Cheick Sidi Diarra, the UN High Representative for the LDCs, Landlocked Developing Countries and Small Island Developing States, also noted the valuable role of the private sector in defeating poverty.
– Private sector orientation of the economy is of particular importance, but the private sector is not enough to bring wealth to the common men and women in the countries, particularly the LDCs. That’s why this plan of action comes up with a balanced role between what the State has to do and what the private sector has to do.
70 PROCENT UNDER 30 ÅR
Donor countries committed to supporting programmes to improve the capacity of the youth through providing them with skills, jobs opportunities and health care.
An estimated 70 per cent of LDCs’ population are people under the age of 30, Mr. Diarra said, adding they had an “untapped potential” to give impetus to their countries’ economic growth.

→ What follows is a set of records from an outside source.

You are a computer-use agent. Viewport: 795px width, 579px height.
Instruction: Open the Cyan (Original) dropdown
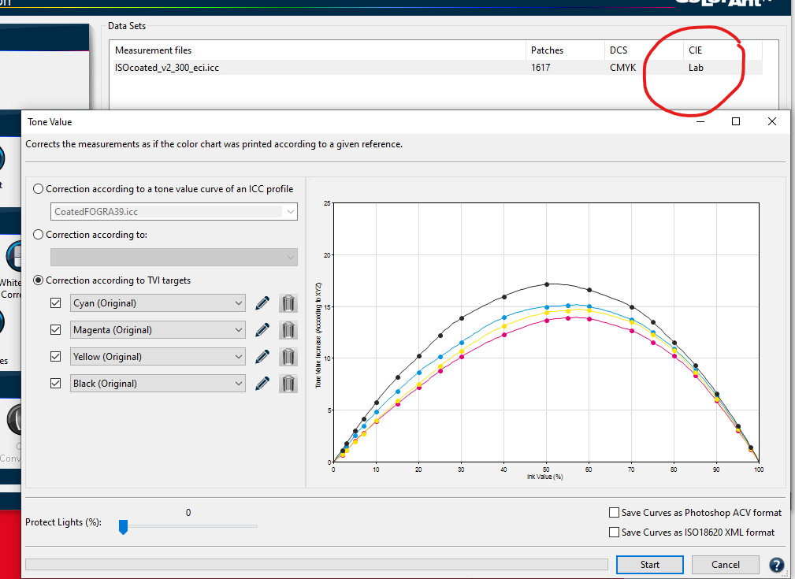(158, 303)
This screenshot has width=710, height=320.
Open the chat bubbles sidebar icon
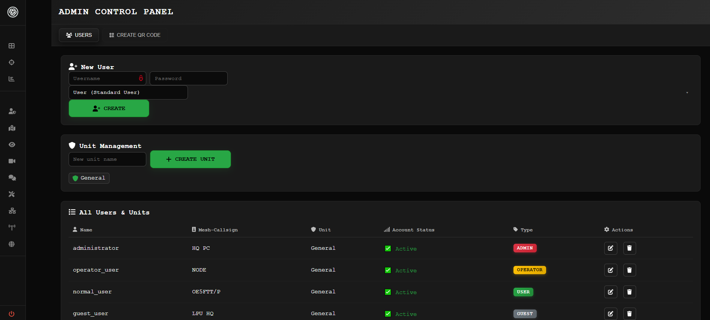tap(12, 178)
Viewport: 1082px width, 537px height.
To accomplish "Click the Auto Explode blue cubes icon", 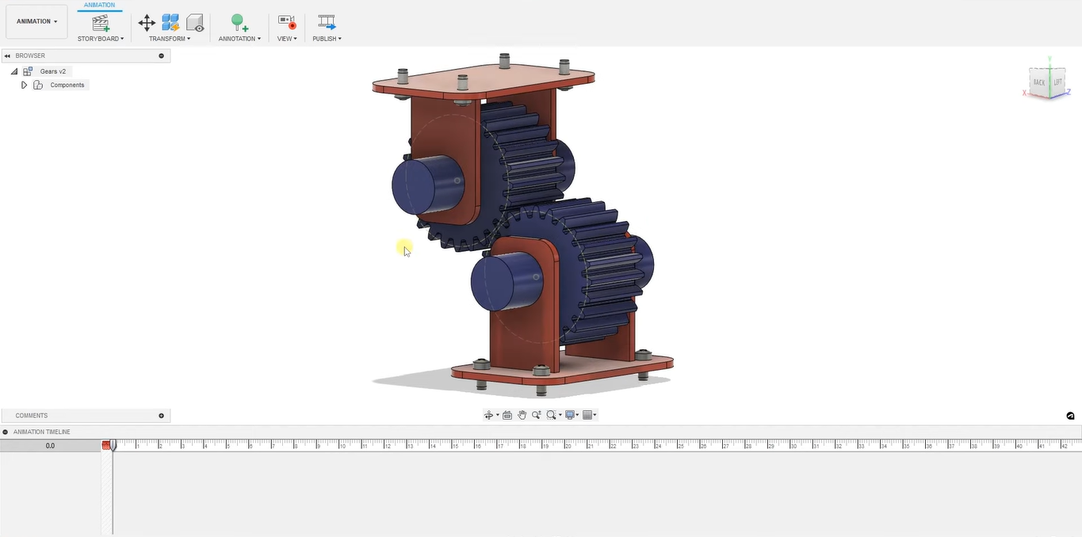I will pyautogui.click(x=170, y=23).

Donor countries made commitments to come up with special investment support to encourage corporations in the developed world to invest in poorer countries. The incentives could include tax exemptions, assured market access and investment protection, Mr. Diarra said.
Developed countries also agreed to support national disaster reduction and mitigation programmes in LDCs, and to facilitate South-South transfer of “lessons learned” on disaster preparedness.
Futher, the conference has set an ambitious goal of halving the number of LDCs in the next decade, although only three have “graduated” since LDCs were established as a UN category in 1971.
With a population of 880 million, the LDCs represent the poorest and weakest group in the international community.
The conference resolved to work out a smooth process from transitioning from the LDC category when countries attain the required social development benchmarks, saying States have in the past been reluctant to “graduate” for fear of losing the benefits associated with being a member.
The LDCs and their development partners committed to ensuring good governance, rule of law, human rights, gender equality and women’s empowerment and inclusive democratic principles.
The conference was attended by 7.000 participants, including government delegates, senior UN officials and representatives from other international agencies and non-governmental organizations (NGOs).
BISTANDEN TIL LDC-LANDENE
Increasing aid to the world’s 48 least developed countries is a key target of millennium development goal 8, which aims to “develop a global partnership for development”.
And under the 2001 Brussels programme of action, the world’s top aid donors agreed to give between 0,15 per cent and 0,20 per cent of gross national income in aid to LDCs by 2010.
By 2009, nine countries had already met their commitments: Belgium, Denmark, Finland, Ireland, Luxembourg, Netherlands, Norway, Sweden and the UK.
But the remaining 14 member countries of the OECD’s development assistance committee (including top donors the US, France and Germany) had yet to meet their targets.
Data on aid flows from 2010 – that will show which countries did or did not meet the 2010 deadline – will be released in December.